**TASK INSTRUCTIONS:** Turn every line of the items below into a numbered list, leaving out the blank lines.

::::::::

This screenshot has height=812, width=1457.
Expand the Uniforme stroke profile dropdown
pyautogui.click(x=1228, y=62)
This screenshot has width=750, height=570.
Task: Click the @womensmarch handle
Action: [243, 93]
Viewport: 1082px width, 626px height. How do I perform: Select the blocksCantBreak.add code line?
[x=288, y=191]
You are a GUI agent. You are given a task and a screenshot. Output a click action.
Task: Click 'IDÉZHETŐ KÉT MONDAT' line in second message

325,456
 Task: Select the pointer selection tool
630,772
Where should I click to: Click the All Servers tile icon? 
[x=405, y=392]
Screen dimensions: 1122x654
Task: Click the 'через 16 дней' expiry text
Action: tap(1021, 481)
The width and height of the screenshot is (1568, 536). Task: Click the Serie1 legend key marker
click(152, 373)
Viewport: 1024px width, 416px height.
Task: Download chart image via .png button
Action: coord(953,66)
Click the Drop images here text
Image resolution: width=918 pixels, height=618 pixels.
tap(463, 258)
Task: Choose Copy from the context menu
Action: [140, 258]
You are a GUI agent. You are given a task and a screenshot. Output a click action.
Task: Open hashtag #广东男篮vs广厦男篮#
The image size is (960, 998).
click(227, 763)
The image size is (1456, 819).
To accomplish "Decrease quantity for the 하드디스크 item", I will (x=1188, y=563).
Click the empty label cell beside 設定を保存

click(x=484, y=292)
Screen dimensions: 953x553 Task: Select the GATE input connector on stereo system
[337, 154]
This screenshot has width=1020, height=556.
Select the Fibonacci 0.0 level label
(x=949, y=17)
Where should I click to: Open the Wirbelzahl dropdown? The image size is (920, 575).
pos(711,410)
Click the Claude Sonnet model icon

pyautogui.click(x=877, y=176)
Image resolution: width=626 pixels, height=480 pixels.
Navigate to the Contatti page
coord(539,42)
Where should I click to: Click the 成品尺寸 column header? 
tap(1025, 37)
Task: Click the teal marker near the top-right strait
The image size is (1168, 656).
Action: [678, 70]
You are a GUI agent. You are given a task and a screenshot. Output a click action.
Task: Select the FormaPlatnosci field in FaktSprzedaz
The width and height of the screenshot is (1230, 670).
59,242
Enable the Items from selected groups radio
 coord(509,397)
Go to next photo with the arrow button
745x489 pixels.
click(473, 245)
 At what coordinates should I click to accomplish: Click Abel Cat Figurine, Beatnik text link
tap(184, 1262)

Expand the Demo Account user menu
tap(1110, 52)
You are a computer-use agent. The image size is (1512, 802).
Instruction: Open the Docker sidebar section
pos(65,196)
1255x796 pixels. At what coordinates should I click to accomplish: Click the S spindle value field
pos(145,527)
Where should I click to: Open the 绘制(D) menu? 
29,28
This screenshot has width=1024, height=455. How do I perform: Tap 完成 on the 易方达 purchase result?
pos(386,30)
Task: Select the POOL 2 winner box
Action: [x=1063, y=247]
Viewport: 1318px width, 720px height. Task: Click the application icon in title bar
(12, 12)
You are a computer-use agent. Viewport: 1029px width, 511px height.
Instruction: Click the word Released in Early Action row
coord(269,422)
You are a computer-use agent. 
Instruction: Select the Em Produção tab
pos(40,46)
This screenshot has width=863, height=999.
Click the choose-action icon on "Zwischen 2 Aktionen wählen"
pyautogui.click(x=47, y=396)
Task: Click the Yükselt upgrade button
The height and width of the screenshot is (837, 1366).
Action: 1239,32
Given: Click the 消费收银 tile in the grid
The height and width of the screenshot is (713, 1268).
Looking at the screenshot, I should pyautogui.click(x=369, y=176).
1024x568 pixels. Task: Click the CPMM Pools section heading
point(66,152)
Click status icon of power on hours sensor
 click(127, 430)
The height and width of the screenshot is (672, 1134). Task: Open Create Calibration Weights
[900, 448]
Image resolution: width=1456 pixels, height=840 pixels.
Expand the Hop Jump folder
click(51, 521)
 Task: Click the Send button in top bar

::::::::

**OUTPUT:**
1. This screenshot has height=812, width=1457.
2. Expand the Uniforme stroke profile dropdown
3. pyautogui.click(x=1228, y=62)
4. This screenshot has width=750, height=570.
5. Task: Click the @womensmarch handle
6. Action: [243, 93]
7. Viewport: 1082px width, 626px height. How do I perform: Select the blocksCantBreak.add code line?
8. [x=288, y=191]
9. You are a GUI agent. You are given a task and a screenshot. Output a click action.
10. Task: Click 'IDÉZHETŐ KÉT MONDAT' line in second message
11. 325,456
12.  Task: Select the pointer selection tool
13. 630,772
14. Where should I click to: Click the All Servers tile icon? 
15. [x=405, y=392]
16. Screen dimensions: 1122x654
17. Task: Click the 'через 16 дней' expiry text
18. Action: tap(1021, 481)
19. The width and height of the screenshot is (1568, 536). Task: Click the Serie1 legend key marker
20. click(152, 373)
21. Viewport: 1024px width, 416px height.
22. Task: Download chart image via .png button
23. Action: coord(953,66)
24. Click the Drop images here text
25. Image resolution: width=918 pixels, height=618 pixels.
26. tap(463, 258)
27. Task: Choose Copy from the context menu
28. Action: [140, 258]
29. You are a GUI agent. You are given a task and a screenshot. Output a click action.
30. Task: Open hashtag #广东男篮vs广厦男篮#
31. The image size is (960, 998).
32. click(227, 763)
33. The image size is (1456, 819).
34. To accomplish "Decrease quantity for the 하드디스크 item", I will (x=1188, y=563).
35. Click the empty label cell beside 設定を保存
36. click(x=484, y=292)
37. Screen dimensions: 953x553 Task: Select the GATE input connector on stereo system
38. [337, 154]
39. This screenshot has width=1020, height=556.
40. Select the Fibonacci 0.0 level label
41. (x=949, y=17)
42. Where should I click to: Open the Wirbelzahl dropdown? The image size is (920, 575).
43. pos(711,410)
44. Click the Claude Sonnet model icon
45. pyautogui.click(x=877, y=176)
46. Image resolution: width=626 pixels, height=480 pixels.
47. Navigate to the Contatti page
48. coord(539,42)
49. Where should I click to: Click the 成品尺寸 column header? 
50. tap(1025, 37)
51. Task: Click the teal marker near the top-right strait
52. The image size is (1168, 656).
53. Action: [678, 70]
54. You are a GUI agent. You are given a task and a screenshot. Output a click action.
55. Task: Select the FormaPlatnosci field in FaktSprzedaz
56. The width and height of the screenshot is (1230, 670).
57. 59,242
58. Enable the Items from selected groups radio
59.  coord(509,397)
60. Go to next photo with the arrow button
61. 745x489 pixels.
62. click(473, 245)
63.  At what coordinates should I click to accomplish: Click Abel Cat Figurine, Beatnik text link
64. tap(184, 1262)
65. Expand the Demo Account user menu
66. tap(1110, 52)
67. You are a computer-use agent. The image size is (1512, 802).
68. Instruction: Open the Docker sidebar section
69. pos(65,196)
70. 1255x796 pixels. At what coordinates should I click to accomplish: Click the S spindle value field
71. pos(145,527)
72. Where should I click to: Open the 绘制(D) menu? 
73. 29,28
74. This screenshot has width=1024, height=455. How do I perform: Tap 完成 on the 易方达 purchase result?
75. pos(386,30)
76. Task: Select the POOL 2 winner box
77. Action: [x=1063, y=247]
78. Viewport: 1318px width, 720px height. Task: Click the application icon in title bar
79. (12, 12)
80. You are a computer-use agent. Viewport: 1029px width, 511px height.
81. Instruction: Click the word Released in Early Action row
82. coord(269,422)
83. You are a computer-use agent. 
84. Instruction: Select the Em Produção tab
85. pos(40,46)
86. This screenshot has width=863, height=999.
87. Click the choose-action icon on "Zwischen 2 Aktionen wählen"
88. pyautogui.click(x=47, y=396)
89. Task: Click the Yükselt upgrade button
90. The height and width of the screenshot is (837, 1366).
91. Action: 1239,32
92. Given: Click the 消费收银 tile in the grid
93. The height and width of the screenshot is (713, 1268).
94. Looking at the screenshot, I should pyautogui.click(x=369, y=176).
95. 1024x568 pixels. Task: Click the CPMM Pools section heading
96. point(66,152)
97. Click status icon of power on hours sensor
98.  click(127, 430)
99. The height and width of the screenshot is (672, 1134). Task: Open Create Calibration Weights
100. [900, 448]
101. Image resolution: width=1456 pixels, height=840 pixels.
102. Expand the Hop Jump folder
103. click(51, 521)
104.  Task: Click the Send button in top bar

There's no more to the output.